— EXERCISE TASKS —
a. Using the Sonoro review, decide whether each statement agrees with it, answering yes or no and quoting the deciding words: (i) Sonoro is made up of 20 professional singers; (ii) Martin's Mass for Double Choir dates from 1922; (iii) MacMillan's Miserere lasts under 10 minutes.
b. Reproduce the passage of the Sonoro review between "It sometimes seems" and "on this subject].", inclusive.

— SUPPLIED PASSAGE —
++++++++

Friday, 4 May 2018

Sonorous debut: Neil Ferris & Sonoro in Frank Martin & James MacMIllan

Passion and Polypony - Sonoro, Neil Ferris - Resonus Classics
Frank Martin Mass for double choir, James MacMillan Miserere & motets; Sonoro, Neil Ferris; Resonus Classics
Reviewed by Robert Hugill on 24 April 2018 Star rating: 4.0 (★★★★)
Bucking the trend, debut recording from a choir which sings with great vibrancy of tone

It sometimes seems as if London might have a finite pool of professional singers, with familiar faces cropping up in a variety of different ensembles. But the combination of conductor and a particular line-up of personnel can create striking differences [see my interview with Suzi Digby for an interesting discussion on this subject].

The choir Sonoro (made up of 20 professional singers), conducted by Neil Ferris, with the explicit intention of creating a very particular sound quality. As might be expected from its name, Sonoro is designed to have a rather more sonorous sound quality with a greater use of vibrato.


This is Sonoro's debut disc, on the Resonus Classics label, under Neil Ferris's direction they perform a programme of music by James MacMillan and Frank Martin, pairing Martin's 1922 Mass for Double Choir with seven of MacMillan's sacred pieces including his large-scale Miserere. It is an interesting, and perhaps surprising, pairing yet it works because the two composers owe an inspiration to polyphony with each brings his own distinctive twist to the mix.

The Martin mass is given in a big, vibrant performance with some vividly created textures and tonal colourings. But that is not to say that subtlety is lacking, and the smaller scale sections with just one or two voices created moments of beauty and calm. The use of such vibrant individual voices requires careful blending in the choir, and this Ferris does superbly whilst urging his singers to a passionate, sometimes almost operatic articulation of the passion of the music. But this contrasts finely with the intense feeling of control, these singers known when let go and when not to.


I enjoyed the performance, but have to confess that I prefer a slightly cooler tone from the choir in this music with a greater sense of line. Here, instead were have vibrant textures, thrilling climaxes and ripely expressive tone.

The selection of music by James MacMillan includes two of the Strathclyde Motets, Data est mihi omnis potestas and the rightly popular O Radiant Dawn, plus one of MacMillan's earliest works Hymn to the Blessed Sacrament with its beautiful interweaving of solo viola and oboe (Benjamin Roskams and Emily Pailthorpe). The Miserere is built on another scale, lasting over 12 minutes and MacMillan's use of the voices creates a variety of different textures from full ensemble to small solo groups. Ferris and the choir bring these out well, creating a variety of colours and, as in the Martin, ensuring technique and style matches the music.

++++++++

— PROVIDED MATERIAL —
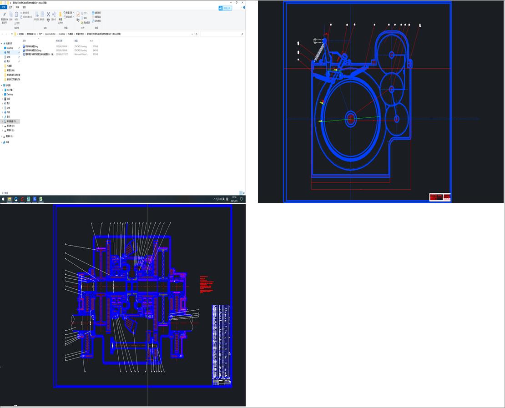Click the Properties icon in the ribbon
The width and height of the screenshot is (505, 408).
(78, 15)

++++++++

— RESPONSES BY TASK —
a.
(i) Yes: "made up of 20 professional singers"
(ii) Yes: "Martin's 1922 Mass for Double Choir"
(iii) No: "lasting over 12 minutes"

b.
It sometimes seems as if London might have a finite pool of professional singers, with familiar faces cropping up in a variety of different ensembles. But the combination of conductor and a particular line-up of personnel can create striking differences [see my interview with Suzi Digby for an interesting discussion on this subject].